Scan the records below. List lines holding "link".

********************

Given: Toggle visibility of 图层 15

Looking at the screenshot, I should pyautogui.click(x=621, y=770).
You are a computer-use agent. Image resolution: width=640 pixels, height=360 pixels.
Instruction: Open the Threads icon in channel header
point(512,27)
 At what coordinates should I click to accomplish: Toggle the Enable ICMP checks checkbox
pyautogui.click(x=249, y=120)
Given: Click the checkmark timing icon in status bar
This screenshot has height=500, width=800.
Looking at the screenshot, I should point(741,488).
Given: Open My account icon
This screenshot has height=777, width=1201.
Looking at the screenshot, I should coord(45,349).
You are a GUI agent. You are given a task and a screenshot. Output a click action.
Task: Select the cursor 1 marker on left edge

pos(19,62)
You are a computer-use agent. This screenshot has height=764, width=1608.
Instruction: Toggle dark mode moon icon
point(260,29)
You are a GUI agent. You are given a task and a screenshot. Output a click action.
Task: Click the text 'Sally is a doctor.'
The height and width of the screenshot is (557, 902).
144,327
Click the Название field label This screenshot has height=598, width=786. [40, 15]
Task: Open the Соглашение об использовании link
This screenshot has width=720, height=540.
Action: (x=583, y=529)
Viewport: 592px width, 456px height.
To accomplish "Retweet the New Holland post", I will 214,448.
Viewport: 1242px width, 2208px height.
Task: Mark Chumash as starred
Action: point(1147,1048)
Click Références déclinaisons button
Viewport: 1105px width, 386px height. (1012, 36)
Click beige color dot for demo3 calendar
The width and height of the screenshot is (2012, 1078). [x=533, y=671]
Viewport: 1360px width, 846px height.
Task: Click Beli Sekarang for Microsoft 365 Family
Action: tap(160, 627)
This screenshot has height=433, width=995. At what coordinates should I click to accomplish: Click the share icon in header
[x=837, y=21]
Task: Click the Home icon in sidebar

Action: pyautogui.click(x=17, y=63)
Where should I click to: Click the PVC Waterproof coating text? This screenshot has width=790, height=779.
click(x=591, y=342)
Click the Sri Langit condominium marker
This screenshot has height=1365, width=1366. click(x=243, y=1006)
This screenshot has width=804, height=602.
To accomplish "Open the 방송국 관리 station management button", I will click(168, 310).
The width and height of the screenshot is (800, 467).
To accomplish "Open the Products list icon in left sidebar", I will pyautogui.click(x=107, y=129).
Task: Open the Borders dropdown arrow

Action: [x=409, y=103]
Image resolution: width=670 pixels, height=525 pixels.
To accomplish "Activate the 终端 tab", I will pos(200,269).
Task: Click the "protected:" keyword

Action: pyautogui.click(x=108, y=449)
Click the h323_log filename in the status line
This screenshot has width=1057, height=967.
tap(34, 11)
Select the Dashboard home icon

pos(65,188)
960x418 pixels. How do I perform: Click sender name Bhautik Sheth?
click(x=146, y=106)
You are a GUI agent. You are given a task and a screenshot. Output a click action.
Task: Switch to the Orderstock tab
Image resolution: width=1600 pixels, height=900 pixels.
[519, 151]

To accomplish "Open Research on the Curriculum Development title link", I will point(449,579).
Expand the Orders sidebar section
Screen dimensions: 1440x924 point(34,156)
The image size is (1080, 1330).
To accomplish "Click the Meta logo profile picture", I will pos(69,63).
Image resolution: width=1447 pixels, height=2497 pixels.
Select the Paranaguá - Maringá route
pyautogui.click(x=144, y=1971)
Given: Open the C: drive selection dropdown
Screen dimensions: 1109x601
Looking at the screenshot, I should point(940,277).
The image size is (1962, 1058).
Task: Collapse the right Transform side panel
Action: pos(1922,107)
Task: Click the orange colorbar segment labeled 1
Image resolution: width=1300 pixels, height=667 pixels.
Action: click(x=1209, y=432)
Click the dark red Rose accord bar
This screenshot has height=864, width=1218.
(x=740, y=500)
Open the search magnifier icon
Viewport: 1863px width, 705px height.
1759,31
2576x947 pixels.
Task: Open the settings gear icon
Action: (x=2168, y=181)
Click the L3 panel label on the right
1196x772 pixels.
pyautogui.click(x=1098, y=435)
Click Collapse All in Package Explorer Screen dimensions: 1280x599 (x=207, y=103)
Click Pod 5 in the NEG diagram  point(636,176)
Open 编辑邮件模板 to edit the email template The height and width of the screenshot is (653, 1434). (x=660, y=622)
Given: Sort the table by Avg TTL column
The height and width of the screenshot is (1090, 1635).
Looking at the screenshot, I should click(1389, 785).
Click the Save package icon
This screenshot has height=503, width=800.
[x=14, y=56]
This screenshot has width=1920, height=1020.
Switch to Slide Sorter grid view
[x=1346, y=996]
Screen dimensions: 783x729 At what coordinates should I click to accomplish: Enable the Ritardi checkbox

********************

• _Response_:
Task: Open the Соглашение об использовании link
To accomplish "Open Research on the Curriculum Development title link", I will point(449,579).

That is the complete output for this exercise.